Ensure efficient management of teamwork with developers and designers - since all the work is done in a single environment every member of the team is in the boat that is easy to rock. One can easily put the blame on a teammate in case of failure. Before Blend starts supporting cooperation between the team members, all the changes and coordination questions need to be controlled by means of external tools.

So we can see that retraining of interaction designers is inevitable.

Unrealized requirements in Blend

Blend itself needs to duly support the new approach, as follows:
Improve a workflow and track changes. We have covered this topic already. Allow a flexible control over animation. Currently, in order to make some simple transformations one has to use a calculator or a spreadsheet to define interim values of object attributes (for example, object coordinates or transparency). Ideally, Blend is expected to contain some special language to enable interaction designers to define objects’ properties and calculate them automatically.

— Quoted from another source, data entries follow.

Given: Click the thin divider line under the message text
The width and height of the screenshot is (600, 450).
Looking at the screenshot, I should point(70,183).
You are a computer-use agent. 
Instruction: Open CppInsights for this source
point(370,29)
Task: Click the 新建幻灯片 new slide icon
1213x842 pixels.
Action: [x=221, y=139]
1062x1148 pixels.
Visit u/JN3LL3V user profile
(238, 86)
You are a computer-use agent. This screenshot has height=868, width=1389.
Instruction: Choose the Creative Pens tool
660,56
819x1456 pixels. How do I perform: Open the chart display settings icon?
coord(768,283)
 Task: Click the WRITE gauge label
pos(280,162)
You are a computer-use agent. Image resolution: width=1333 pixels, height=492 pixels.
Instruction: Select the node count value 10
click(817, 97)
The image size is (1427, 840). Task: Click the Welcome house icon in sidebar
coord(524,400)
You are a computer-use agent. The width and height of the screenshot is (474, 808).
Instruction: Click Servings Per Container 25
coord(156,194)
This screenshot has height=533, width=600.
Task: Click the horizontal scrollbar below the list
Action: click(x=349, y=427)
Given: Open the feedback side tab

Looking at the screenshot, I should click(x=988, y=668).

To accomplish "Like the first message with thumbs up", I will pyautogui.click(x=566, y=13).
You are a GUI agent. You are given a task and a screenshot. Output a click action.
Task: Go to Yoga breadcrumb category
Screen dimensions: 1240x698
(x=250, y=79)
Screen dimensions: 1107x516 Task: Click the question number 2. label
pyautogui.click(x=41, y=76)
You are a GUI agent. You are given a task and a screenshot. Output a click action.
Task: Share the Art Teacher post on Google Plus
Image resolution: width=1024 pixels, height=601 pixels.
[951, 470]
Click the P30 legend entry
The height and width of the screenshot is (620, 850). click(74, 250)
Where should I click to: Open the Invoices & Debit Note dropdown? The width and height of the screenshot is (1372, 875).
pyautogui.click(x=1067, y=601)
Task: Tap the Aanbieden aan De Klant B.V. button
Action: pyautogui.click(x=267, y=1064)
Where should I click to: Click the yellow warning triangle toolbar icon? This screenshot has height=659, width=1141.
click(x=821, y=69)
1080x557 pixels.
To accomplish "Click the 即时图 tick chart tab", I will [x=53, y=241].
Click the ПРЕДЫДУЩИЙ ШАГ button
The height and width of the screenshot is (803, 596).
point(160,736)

Provide a control over a large number of transformation scenarios. Even in a small project we end up with a vast number of scenarios and spend much time on finding the right one. To speed up the process it is advisory to introduce a grouping of scenarios and add a search tool. We also need a tool to build dependence of scenarios. At present, the list of scenarios has a flat structure and it is impossible to identify how they affect each other – which transformation scenario is initial (performed over the objects on the primary stage) and which is used at the interim stages. It can drive one crazy to predict what would happen if this or that scenario would take place in this or that state. It makes sense to add a tool such as a matrix of every object states with links to appropriate scenarios.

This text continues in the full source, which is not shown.